Interesting side note: “The funny things was the vendors of the microscopes didn’t know anything about IT so they couldn’t actually tell us concretely what we’d need. For example, would 10Gig network be sufficient? They couldn’t answer of those questions and they still can’t unfortunately. It put me in quite a bind. I ended up talking with George Vacek at DDN and he pointed me towards three other cryo-EM users also using DDN, which turned out to be a great source of support.”
Storage, of course is only part of the HPC puzzle. Ramjan was replacing a systems that had more in common with traditional corporate enterprise systems than with scientific computing platforms. Starting from scratch, he had a fair degree of freedom in selecting the architecture and choosing components. He says going with a hybrid cluster/cloud architecture was the correct choice.

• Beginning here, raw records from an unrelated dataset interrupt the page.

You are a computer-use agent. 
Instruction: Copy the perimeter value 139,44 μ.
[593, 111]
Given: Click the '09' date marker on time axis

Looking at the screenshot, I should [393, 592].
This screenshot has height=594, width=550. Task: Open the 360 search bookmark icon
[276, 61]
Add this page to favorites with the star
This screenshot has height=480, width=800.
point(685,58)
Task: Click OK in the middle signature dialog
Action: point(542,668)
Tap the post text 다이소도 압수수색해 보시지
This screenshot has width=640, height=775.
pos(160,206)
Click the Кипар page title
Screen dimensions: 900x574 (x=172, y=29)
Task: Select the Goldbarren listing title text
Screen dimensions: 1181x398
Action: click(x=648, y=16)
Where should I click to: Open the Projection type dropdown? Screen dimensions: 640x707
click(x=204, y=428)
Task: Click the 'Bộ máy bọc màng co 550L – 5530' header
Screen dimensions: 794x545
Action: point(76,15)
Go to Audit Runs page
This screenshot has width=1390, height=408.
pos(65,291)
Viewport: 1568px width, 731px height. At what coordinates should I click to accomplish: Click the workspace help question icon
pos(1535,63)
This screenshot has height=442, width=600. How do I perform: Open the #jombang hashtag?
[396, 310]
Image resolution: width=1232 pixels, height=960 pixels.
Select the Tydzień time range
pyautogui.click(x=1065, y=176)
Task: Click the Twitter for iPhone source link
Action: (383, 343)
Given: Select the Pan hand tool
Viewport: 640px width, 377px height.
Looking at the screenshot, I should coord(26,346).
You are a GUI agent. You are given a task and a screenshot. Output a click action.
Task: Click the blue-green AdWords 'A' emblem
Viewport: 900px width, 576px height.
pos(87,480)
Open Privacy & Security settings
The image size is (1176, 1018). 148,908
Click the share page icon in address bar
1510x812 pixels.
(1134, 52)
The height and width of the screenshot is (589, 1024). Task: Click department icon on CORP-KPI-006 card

Silicon Mechanics handled the heavy lifting with regard to hardware and integration. The Bright Computing provisioning and management platform was used. There are also heterogeneous computing elements although accelerators were not an early priority.
“The genomics stuff – sequencing, genotyping, etc. – that we’ve been doing doesn’t benefit much from GPUs, but the imaging analysis we are getting into does. So we do have a mix of nodes, some with accelerators, although they are all very similar at the main processer. The nodes all have Intel Xeons with a lot of memory, fast SSD, and fast network connections. We have some [NVIDIA] K80s and are bringing in some of the new GTX 1080s. I’m pretty excited about the 1080s because they are a quarter of the cost and in our use case seem to be performing just as well if not a little but better,” said Ramjan.
“I had the option of using InfiniBand, but said listen we know Ethernet, we can do Ethernet in a high performance way, let’s just stick with it at this time. Now there’s up to a 100 Gig Ethernet.”
In going with the hybrid HPC cluster/cloud route, Ramjan evaluated public cloud options. “I wanted to be sure it made sense to do it in-house (OpenStack) when I could just put it in Google’s cloud or Amazon or Microsoft. We ran the numbers and I think cloud computing is great for someone doing a little bit of computing a few times year, but not for us.” It’s not the cost of cycles; they are cheap enough. It’s data movement and storage charges.
Cloud bursting to the public cloud is an open question for Ramjan. He is already working with Bright Computing on a system environment update, expected to go live in March, that will have cloud bursting capability. He wonders how much it will be used.
“It’s good for rare cases. Still you have to balance that against just acquiring more nodes. The data movement in and out of the cloud is where they get you on price. With a small batch I could see it being economical but I have an instrument here that can produce 13 TB a day – moving that is going to be very expensive. We have people doing molecular dynamics, low data volume, low storage volume, but high CPU requirements. But even then latency is a factor.”
System adoption has been faster than expected. “I thought utilization would ramp up slowly, but [already] we’re sitting at 80 percent utilization on a constant basis often at 100 percent. It surprised me how fast and how hungry our investigators were for these resources. If you would have asked them beforehand ‘do you need this’ they probably would have said no.”